To summarize, it appears the cublasLtMatmul is not happy with a 2-byte aligned matrix when bias is included and the other two matrices are aligned on a larger boundary.
It seems the heuristic chosen to satisfy this Matmul is possibly incorrect, and I can’t tell if the error is in pytorch asking for the heuristic, or cuda-11.6 choosing the incorrect heursitic.

I’m happy to provide additional information or reproductions if needed. Thanks!

ptrblck · January 13, 2023, 7:12pm

Thank you for providing this great minimal and executable code snippet!
We’ll look into the issue.

eqy · January 14, 2023, 7:53am

Yes, it appears that the heuristics are incorrect, and the reason the failure was not observed previously was that older builds versions of PyTorch did not have a cuBlasLt path for addmm but rather relied on an unfused implementation backed by cuBlas.

I’ve opened [cublas][cublasLt] Fall back to unfused addmm for 2-byte-aligned inputs by eqy · Pull Request #92201 · pytorch/pytorch (github.com) to fix this and in the meantime you can use the environment variable DISABLE_ADDMM_CUDA_LT=1 to work around the issue.

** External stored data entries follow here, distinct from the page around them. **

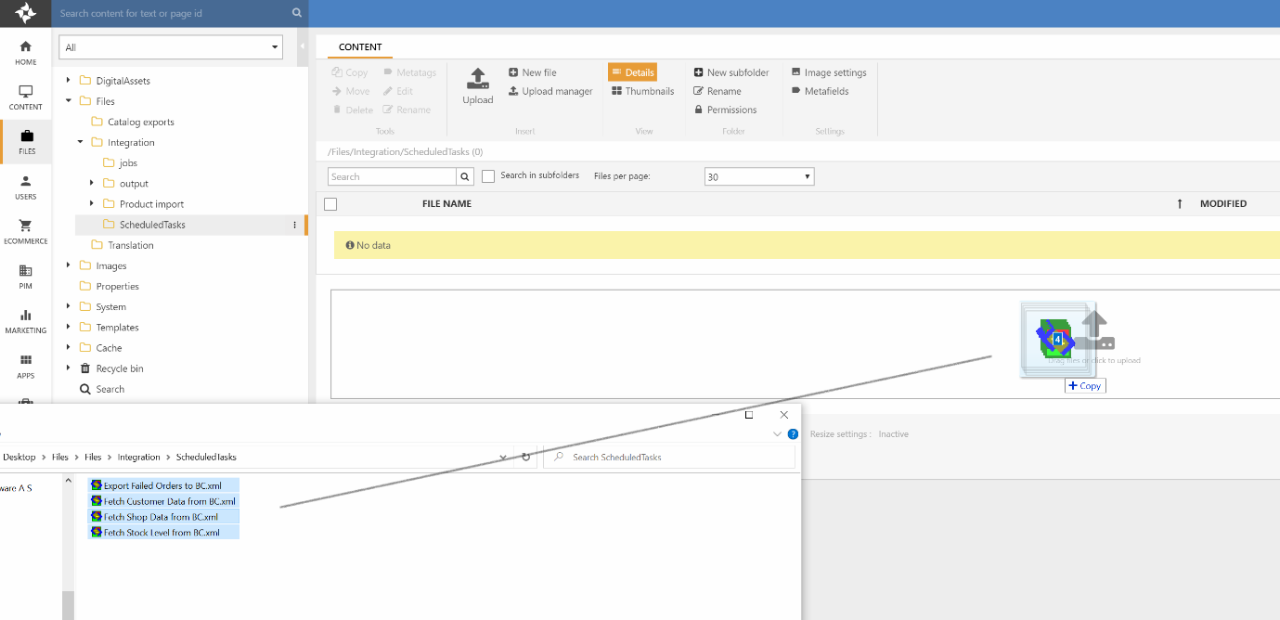Open the Files per page dropdown
The image size is (1280, 620).
tap(759, 177)
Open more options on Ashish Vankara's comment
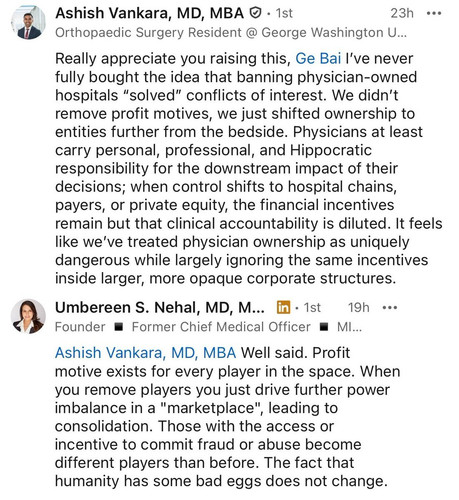459x500 pixels. click(x=434, y=14)
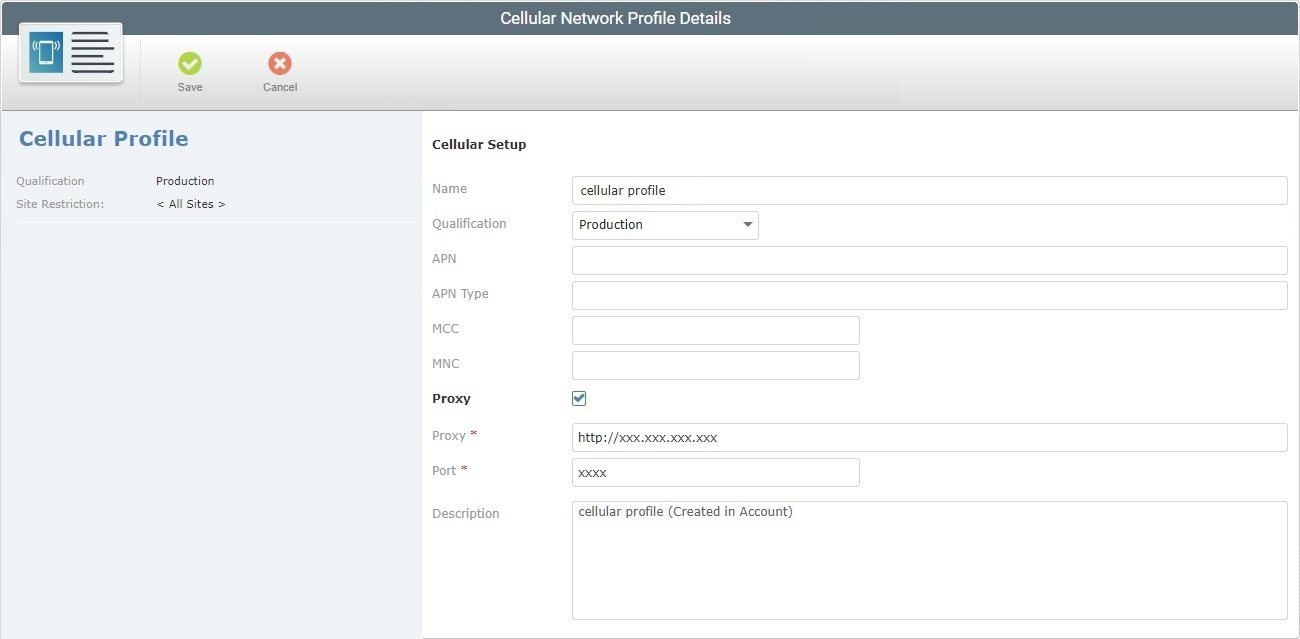Click inside the Name input field
Image resolution: width=1300 pixels, height=639 pixels.
click(928, 190)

We’ll also follow up with cuBlasLt to see if the underlying heuristics can be fixed here.

cerisara · February 19, 2023, 3:50pm

I think I got the same error, but I’m not totally sure: I launched my program with CUBLASLT_LOG_LEVEL=5 and got

[2023-02-19 16:40:17][cublasLt][8536][Api][cublasLtMatmulPreferenceDestroy] matmulPref=0X55BFB2C3A410
[2023-02-19 16:40:17][cublasLt][8536][Api][cublasLtMatrixLayoutDestroy] matLayout=0X55BFB2A31BD0
[2023-02-19 16:40:17][cublasLt][8536][Api][cublasLtMatrixLayoutDestroy] matLayout=0X55BFB2A31C90
[2023-02-19 16:40:17][cublasLt][8536][Api][cublasLtMatrixLayoutDestroy] matLayout=0X55BFB2A331B0
[2023-02-19 16:40:17][cublasLt][8536][Api][cublasLtMatmulDescDestroy] matmulDesc=0X55BFB2B39D70

but the end error is

RuntimeError: CUDA error: CUBLAS_STATUS_NOT_SUPPORTED when calling `cublasGemmStridedBatchedExFix(handle, opa, opb, (int)m, (int)n, (int)k, (void*)&falpha, a, CUDA_R_16BF, (int)lda, stridea, b, CUDA_R_16BF, (int)ldb, strideb, (void*)&fbeta, c, CUDA_R_16BF, (int)ldc, stridec, (int)num_batches, CUDA_R_32F, CUBLAS_GEMM_DEFAULT_TENSOR_OP)`

torch.version = 1.13.1+cu117

I tried with DISABLE_ADDMM_CUDA_LT=1 but it does not help.
Is it the same error? What shall I do?

Thank you!

ptrblck · February 19, 2023, 8:36pm

Could you post a minimal and executable code snippet which would reproduce the issue, please?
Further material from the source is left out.